#### STATED TASK
In the records below, take the lines starting at the line that contains "Task: Click the help" and ending at the line that contains "Action: [x=545, y=409]", and convert only those lines into a numbered list, leaving out any blank lines.

═══ DATA FOR THIS EXERCISE

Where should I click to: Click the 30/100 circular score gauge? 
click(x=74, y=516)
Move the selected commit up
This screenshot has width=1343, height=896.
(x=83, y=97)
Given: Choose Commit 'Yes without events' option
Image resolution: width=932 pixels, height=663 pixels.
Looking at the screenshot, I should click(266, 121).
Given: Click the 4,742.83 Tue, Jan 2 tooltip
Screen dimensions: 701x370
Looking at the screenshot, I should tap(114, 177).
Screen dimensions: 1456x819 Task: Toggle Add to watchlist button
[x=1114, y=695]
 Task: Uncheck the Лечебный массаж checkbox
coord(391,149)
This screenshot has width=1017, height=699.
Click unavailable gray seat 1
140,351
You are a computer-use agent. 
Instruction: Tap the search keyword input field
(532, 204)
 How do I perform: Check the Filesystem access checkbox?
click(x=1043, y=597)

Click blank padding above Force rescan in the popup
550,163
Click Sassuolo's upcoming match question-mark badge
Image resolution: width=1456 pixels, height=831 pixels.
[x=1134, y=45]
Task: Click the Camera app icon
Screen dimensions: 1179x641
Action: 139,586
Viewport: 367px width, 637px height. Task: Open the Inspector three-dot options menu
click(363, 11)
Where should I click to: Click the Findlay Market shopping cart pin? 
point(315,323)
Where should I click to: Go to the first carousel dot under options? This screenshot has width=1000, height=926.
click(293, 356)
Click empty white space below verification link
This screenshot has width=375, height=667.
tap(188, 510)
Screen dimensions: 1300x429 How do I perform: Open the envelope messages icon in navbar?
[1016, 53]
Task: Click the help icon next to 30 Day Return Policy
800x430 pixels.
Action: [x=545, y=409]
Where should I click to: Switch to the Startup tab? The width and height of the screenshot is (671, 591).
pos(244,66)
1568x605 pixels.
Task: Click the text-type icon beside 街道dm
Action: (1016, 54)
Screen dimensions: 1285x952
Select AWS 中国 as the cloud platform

══════

#### COMPLETE OUTPUT
1. Task: Click the help icon next to 30 Day Return Policy
2. 800x430 pixels.
3. Action: [x=545, y=409]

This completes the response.